There was a mother's indulgence in that conversation but also a steely will. She was motivating me to do much better the following year, had more or less told me I had the tools and the experience to do well and indicated that success was obvious if I worked honestly for it, and that I would have no excuses in twelve months. Best of all, It was all conveyed with a smile and in an easy manner, over a family lunch.

The second big female influence is that of my wife, Tonuca. From her I've learnt the skill of prioritising, of determination and of commitment. We have a long-distance marriage. She is a doctor and a mother in New York, caring for her daughters from a previous marriage. She is determined to make our marriage work and her career work, to do her duty to her children and find time for companionship with her husband. It's not easy, but to Tonuca it's a no-brainer – it has to be done and done smoothly. She needs to be in New York till her girls go to college in 2017; she owes them that.

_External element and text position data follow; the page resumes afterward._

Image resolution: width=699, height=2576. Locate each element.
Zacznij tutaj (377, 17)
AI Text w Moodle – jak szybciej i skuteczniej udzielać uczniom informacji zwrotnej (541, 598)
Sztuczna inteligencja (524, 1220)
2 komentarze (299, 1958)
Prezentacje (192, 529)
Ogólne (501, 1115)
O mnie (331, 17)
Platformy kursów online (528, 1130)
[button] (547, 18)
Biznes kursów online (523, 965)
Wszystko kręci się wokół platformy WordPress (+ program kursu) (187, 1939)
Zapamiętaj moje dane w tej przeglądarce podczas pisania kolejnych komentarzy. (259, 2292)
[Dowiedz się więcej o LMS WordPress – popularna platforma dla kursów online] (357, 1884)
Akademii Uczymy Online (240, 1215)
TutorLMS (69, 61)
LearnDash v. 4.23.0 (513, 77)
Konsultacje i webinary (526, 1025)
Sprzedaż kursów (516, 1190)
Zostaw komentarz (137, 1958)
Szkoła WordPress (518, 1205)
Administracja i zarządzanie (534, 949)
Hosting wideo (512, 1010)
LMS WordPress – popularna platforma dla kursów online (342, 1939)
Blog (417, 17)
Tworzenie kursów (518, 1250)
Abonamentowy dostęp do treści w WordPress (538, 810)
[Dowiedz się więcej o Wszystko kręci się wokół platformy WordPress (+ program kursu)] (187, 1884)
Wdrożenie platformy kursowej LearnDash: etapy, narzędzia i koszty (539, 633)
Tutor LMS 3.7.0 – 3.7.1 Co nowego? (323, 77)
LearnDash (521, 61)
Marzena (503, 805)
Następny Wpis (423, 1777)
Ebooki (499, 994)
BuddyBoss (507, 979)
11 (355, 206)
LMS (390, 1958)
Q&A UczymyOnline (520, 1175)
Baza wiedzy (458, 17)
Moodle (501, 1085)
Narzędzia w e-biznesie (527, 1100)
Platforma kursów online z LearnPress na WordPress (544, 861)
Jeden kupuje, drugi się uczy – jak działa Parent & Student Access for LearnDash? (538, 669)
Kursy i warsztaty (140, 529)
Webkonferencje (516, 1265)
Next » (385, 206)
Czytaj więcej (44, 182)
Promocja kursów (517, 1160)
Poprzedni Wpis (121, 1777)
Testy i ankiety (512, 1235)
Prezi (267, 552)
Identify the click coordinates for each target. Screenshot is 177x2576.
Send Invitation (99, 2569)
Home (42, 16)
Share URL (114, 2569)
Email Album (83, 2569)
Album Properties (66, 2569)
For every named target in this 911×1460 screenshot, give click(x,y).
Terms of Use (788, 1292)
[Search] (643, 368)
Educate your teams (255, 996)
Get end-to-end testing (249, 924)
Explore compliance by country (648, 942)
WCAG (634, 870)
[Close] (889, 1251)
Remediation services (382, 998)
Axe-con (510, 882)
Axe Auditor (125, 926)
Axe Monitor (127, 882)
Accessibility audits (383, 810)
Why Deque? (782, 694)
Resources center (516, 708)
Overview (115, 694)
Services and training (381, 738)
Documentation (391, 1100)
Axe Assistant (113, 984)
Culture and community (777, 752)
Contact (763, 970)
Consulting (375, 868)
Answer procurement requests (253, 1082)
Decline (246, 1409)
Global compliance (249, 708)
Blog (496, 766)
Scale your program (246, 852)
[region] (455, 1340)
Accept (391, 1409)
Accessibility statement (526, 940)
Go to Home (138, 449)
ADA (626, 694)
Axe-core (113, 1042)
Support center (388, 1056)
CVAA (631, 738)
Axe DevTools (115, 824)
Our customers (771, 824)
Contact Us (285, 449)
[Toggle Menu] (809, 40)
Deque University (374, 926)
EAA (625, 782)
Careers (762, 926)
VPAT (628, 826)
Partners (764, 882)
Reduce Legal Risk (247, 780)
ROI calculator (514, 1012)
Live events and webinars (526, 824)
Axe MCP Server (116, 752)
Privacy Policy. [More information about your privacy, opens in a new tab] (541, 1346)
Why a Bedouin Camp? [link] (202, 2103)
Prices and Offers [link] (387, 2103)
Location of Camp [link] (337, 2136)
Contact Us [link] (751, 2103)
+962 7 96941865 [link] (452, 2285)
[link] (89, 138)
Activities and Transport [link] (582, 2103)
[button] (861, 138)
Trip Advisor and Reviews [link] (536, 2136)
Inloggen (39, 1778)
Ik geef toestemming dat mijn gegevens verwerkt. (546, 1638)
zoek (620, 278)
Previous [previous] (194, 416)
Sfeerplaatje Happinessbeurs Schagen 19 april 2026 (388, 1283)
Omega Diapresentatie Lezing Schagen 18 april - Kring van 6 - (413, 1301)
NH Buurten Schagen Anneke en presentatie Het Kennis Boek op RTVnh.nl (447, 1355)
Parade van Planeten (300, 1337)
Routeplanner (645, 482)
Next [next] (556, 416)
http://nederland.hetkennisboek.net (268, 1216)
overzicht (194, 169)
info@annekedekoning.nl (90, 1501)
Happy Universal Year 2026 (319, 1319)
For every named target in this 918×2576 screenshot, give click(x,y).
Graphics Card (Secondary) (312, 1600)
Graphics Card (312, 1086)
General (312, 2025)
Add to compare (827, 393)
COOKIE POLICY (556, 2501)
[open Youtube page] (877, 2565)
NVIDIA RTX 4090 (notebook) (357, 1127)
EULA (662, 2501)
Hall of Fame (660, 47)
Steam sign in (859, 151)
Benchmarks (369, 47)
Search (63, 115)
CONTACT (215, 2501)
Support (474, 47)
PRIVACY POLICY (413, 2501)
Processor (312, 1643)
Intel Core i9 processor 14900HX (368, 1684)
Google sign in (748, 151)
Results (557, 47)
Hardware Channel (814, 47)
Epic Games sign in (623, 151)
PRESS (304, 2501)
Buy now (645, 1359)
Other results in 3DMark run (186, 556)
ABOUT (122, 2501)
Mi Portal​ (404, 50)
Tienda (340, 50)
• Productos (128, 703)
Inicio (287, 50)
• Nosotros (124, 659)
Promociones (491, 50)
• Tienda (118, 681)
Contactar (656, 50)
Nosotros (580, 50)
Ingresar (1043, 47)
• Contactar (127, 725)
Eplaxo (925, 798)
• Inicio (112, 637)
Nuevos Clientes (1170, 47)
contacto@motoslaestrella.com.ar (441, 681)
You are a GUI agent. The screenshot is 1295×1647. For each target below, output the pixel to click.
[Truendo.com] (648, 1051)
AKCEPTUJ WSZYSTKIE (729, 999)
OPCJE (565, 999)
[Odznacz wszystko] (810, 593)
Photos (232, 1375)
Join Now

So we meet every eight weeks, making trips to each other's cities, chalking up – and using – frequent-flyer miles, and appreciating each other that much more, I would imagine, than if we woke up in the same house 365 days a year. To juggle three different commitments – as a mother, a wife and a doctor – and to make a mark in all three, when de-prioritising one or even two would have been so tempting, is a hallmark of success. Tonuca has taught me a lot.

The third big female influence is that of my daughter, Aanya. She has the uncomplicated honesty and the brutal frankness of youth. She is my worst, or best, critic. If I'm not looking good on stage or the way I delivered my speech in Parliament had some shortcomings, she will tell me. If my clothes sense sometimes fails me, Aanya lets me know. In her own way, she keeps me grounded and I have started valuing her opinion. Realizing her opinion matters to me, she has, showing a maturity beyond her years, begun to offer it with particular thought and integrity. She also keeps me contemporary, I often joke, by introducing me to
new trends in music.

The fourth big female influence in my life was that of my former wife, Rila Banerjee. In 1991, I left a secure job because an entrepreneurial bug bit me. She encouraged me to believe in the idea, when it was only an idea. Risk-taking is important for success. After all, even Edmund Hillary named his autobiography Nothing Venture, Nothing Win! The final female influence in my life is that of Mamata Banerjee, Chief Minister of West Bengal. She is the older sister I never had, a friend, mentor, guide and leader. From her, I imbibed the merits of conviction and resilience. When she began her independent political career in the mid-1990s, nobody gave her a ghost of a chance. In time, she built a career, built a party, built a movement and built a mandate. Now she is determined to (re)build a society at peace with itself.

Friends, each of the six influences – five of them women – from my life I have written about in the preceding paragraphs has taught me something different. Each of them represents a different set of qualities. Those qualities come together in an intricate matrix – a matrix that spells success.